Latency Guarantees for Caching with Delayed Hits
Keerthana Gurushankar, Noah G. Singer, Bernardo Subercaseaux
TL;DR
This work analyzes caching with delayed hits, where misses incur latency governed by the fetch delay ratio $Z$ relative to inter-request time. It formulates $(Z,k)$-DelayedHitsCaching as a finite-state machine over $n$ pages with a $k$-page cache and analyzes online policies, proving a tight $Theta(Zk)$ competitiveness bound for deterministic marking-based policies, including LRU. The main contribution is a phase and superphase decomposition that upper-bounds online latency while lower-bounding the offline optimum, yielding a provable worst-case guarantee and guiding practical caching strategies. Empirical evaluation on 18 datasets shows that actual competitive ratios are typically far below the theoretical bound, and that latency scales with $Z$ in practice.
Abstract
In the classical caching problem, when a requested page is not present in the cache (i.e., a "miss"), it is assumed to travel from the backing store into the cache "before" the next request arrives. However, in many real-life applications, such as content delivery networks, this assumption is unrealistic. The "delayed-hits" model for caching, introduced by Atre, Sherry, Wang, and Berger, accounts for the latency between a missed cache request and the corresponding arrival from the backing store. This theoretical model has two parameters: the "delay" $Z$, representing the ratio between the retrieval delay and the inter-request delay in an application, and the "cache size" $k$, as in classical caching.

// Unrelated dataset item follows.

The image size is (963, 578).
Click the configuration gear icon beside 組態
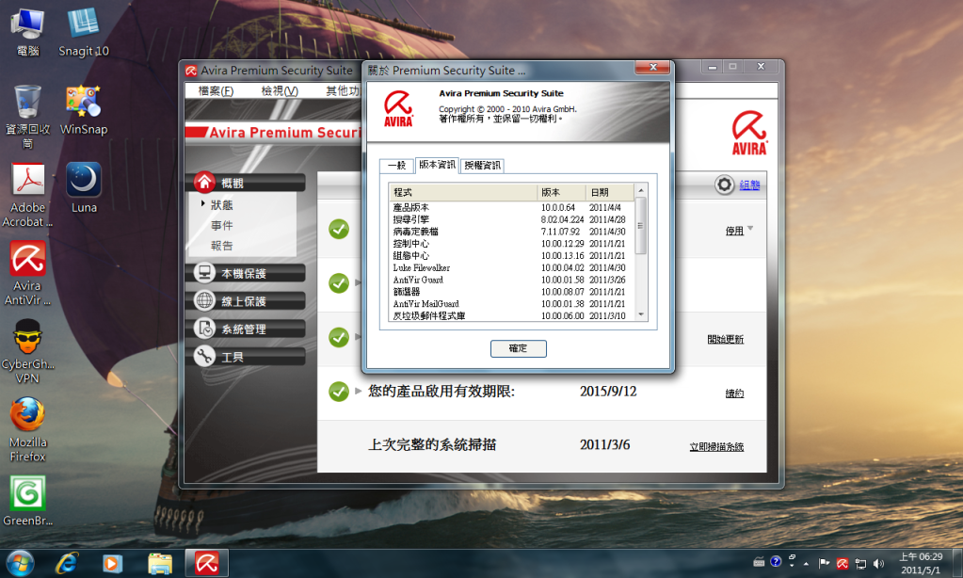(724, 185)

Classical caching corresponds to $Z=1$, whereas larger values of $Z$ model applications where retrieving missed requests is expensive. Despite the practical relevance of the delayed-hits model, its theoretical underpinnings are still poorly understood. We present the first tight theoretical guarantee for optimizing delayed-hits caching: The "Least Recently Used" algorithm, a natural, deterministic, online algorithm widely used in practice, is $O(Zk)$-competitive, meaning it incurs at most $O(Zk)$ times more latency than the (offline) optimal schedule. Our result extends to any so-called "marking" algorithm.